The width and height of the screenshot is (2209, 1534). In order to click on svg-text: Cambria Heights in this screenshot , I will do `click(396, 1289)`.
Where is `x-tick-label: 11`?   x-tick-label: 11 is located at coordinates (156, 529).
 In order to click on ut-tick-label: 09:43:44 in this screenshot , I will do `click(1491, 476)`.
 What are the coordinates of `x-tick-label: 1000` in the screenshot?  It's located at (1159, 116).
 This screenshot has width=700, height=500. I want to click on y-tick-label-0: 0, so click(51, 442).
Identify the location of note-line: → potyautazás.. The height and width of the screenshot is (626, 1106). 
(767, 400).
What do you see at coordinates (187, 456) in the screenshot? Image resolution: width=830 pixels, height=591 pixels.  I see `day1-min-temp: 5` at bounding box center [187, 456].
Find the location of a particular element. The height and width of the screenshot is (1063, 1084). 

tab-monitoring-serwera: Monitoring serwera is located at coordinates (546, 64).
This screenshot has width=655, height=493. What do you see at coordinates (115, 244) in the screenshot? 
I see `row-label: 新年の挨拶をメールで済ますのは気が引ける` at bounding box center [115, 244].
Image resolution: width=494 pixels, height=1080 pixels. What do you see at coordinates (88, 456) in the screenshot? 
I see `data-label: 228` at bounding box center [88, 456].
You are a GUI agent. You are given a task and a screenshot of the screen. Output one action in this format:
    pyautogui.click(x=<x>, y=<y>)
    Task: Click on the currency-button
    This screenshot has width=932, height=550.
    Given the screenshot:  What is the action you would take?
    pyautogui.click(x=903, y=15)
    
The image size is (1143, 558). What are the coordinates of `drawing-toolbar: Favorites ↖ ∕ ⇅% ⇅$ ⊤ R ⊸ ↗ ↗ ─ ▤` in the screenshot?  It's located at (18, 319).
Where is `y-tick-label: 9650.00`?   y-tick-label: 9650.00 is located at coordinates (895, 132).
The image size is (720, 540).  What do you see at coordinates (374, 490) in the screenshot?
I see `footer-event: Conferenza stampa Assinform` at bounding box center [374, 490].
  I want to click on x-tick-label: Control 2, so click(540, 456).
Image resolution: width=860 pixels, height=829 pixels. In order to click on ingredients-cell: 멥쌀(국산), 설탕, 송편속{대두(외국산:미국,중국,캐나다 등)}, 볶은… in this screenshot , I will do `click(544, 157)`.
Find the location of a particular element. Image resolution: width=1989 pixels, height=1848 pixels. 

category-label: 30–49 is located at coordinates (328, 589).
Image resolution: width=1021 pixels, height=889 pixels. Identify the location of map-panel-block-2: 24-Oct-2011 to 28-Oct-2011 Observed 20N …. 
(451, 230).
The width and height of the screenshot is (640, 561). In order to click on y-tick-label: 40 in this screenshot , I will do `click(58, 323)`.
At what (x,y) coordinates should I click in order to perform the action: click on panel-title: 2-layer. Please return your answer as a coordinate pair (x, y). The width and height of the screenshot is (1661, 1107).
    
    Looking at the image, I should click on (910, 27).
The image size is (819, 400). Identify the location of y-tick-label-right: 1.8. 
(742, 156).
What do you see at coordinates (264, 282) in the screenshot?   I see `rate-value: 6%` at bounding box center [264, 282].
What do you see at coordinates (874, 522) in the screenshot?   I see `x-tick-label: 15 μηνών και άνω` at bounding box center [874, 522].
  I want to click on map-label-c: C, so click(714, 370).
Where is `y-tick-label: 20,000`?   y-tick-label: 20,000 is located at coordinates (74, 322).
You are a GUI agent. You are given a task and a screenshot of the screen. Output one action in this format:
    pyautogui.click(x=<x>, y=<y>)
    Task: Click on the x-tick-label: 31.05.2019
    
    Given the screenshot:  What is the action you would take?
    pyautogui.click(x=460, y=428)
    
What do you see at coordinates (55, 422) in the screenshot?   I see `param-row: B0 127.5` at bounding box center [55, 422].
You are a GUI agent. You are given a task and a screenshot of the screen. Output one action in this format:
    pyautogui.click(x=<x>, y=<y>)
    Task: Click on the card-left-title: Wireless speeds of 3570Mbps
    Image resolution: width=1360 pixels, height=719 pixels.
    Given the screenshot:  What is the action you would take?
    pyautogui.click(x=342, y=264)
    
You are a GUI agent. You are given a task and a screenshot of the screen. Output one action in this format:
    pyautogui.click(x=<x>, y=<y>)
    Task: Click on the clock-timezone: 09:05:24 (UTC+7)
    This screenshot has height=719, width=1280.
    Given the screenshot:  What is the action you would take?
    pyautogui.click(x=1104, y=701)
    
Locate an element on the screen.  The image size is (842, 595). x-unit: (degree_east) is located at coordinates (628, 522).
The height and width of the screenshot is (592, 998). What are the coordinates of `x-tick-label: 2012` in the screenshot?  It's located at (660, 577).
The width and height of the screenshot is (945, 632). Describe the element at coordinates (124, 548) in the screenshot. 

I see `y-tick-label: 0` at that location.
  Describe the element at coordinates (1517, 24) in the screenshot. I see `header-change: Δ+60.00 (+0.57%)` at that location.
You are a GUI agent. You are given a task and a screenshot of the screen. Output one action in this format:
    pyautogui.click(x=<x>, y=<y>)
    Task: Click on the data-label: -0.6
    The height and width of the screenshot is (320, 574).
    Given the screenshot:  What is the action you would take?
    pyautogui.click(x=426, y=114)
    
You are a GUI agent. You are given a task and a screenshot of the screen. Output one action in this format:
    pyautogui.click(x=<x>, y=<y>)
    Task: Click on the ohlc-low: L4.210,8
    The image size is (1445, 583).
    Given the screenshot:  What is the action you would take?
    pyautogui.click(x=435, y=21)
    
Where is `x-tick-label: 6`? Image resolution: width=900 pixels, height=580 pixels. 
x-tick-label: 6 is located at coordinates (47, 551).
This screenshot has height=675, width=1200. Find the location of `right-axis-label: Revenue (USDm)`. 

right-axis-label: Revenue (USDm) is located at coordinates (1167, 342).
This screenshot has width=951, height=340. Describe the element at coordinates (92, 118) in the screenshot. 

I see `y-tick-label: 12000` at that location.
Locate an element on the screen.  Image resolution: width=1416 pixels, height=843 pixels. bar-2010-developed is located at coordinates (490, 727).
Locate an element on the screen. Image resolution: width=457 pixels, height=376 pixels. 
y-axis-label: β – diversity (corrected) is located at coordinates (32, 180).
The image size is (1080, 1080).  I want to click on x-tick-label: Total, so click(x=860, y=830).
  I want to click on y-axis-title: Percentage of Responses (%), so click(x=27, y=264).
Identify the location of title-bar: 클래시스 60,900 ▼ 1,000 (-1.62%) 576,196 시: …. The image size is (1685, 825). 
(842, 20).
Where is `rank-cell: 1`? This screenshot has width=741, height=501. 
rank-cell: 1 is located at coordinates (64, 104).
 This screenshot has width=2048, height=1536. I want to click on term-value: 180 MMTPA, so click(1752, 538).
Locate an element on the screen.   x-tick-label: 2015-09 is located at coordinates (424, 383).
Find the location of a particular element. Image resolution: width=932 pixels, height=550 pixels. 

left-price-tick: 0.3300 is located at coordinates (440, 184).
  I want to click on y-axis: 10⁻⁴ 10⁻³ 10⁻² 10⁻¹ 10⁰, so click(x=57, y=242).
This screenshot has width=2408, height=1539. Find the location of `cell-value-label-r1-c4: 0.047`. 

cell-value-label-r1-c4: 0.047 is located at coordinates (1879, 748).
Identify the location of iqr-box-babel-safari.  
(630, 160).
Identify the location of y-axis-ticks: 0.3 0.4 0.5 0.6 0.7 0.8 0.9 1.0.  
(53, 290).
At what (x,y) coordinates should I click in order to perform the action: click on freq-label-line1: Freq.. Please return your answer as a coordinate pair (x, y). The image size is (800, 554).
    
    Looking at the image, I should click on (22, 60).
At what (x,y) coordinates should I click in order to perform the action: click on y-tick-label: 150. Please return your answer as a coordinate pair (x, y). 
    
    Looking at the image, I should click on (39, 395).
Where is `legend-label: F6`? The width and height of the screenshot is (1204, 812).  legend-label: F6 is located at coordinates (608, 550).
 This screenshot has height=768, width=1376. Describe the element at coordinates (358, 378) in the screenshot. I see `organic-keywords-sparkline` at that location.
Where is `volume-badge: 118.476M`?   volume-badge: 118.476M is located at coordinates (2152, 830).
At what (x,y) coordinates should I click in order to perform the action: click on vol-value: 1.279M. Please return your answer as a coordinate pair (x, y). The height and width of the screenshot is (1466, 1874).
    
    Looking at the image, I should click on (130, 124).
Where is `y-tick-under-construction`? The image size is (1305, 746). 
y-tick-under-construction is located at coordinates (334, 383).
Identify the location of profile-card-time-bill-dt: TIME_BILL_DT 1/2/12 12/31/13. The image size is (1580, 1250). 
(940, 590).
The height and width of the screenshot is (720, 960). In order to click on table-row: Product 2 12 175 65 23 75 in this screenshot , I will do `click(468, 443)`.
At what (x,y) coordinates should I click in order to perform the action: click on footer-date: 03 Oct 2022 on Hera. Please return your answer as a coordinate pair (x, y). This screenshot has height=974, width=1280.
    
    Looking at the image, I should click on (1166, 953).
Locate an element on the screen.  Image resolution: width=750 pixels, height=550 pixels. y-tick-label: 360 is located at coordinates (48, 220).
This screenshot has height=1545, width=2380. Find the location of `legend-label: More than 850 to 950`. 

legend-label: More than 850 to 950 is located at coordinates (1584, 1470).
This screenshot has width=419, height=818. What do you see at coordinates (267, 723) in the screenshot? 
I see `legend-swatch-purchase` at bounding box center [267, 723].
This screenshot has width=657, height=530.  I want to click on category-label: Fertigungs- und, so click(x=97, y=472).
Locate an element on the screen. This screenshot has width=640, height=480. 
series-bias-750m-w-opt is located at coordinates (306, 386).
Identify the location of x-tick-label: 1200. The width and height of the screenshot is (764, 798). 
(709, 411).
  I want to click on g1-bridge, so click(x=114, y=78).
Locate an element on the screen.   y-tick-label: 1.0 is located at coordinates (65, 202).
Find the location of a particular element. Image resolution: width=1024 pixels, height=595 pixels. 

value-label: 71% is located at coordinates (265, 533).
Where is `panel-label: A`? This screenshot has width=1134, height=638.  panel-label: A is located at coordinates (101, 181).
────────
**BRIEF**. Reproduce the lines starting at the one containing "coordinates (74, 322)." and ending at the one containing "What do you see at coordinates (55, 422)", with "GUI agent" changed to "desktop agent" and all else unchanged.

**SOLUTION TO THIS EXERCISE**.
Where is `y-tick-label: 20,000`?   y-tick-label: 20,000 is located at coordinates (74, 322).
You are a desktop agent. You are given a task and a screenshot of the screen. Output one action in this format:
    pyautogui.click(x=<x>, y=<y>)
    Task: Click on the x-tick-label: 31.05.2019
    
    Given the screenshot:  What is the action you would take?
    pyautogui.click(x=460, y=428)
    
What do you see at coordinates (55, 422) in the screenshot?   I see `param-row: B0 127.5` at bounding box center [55, 422].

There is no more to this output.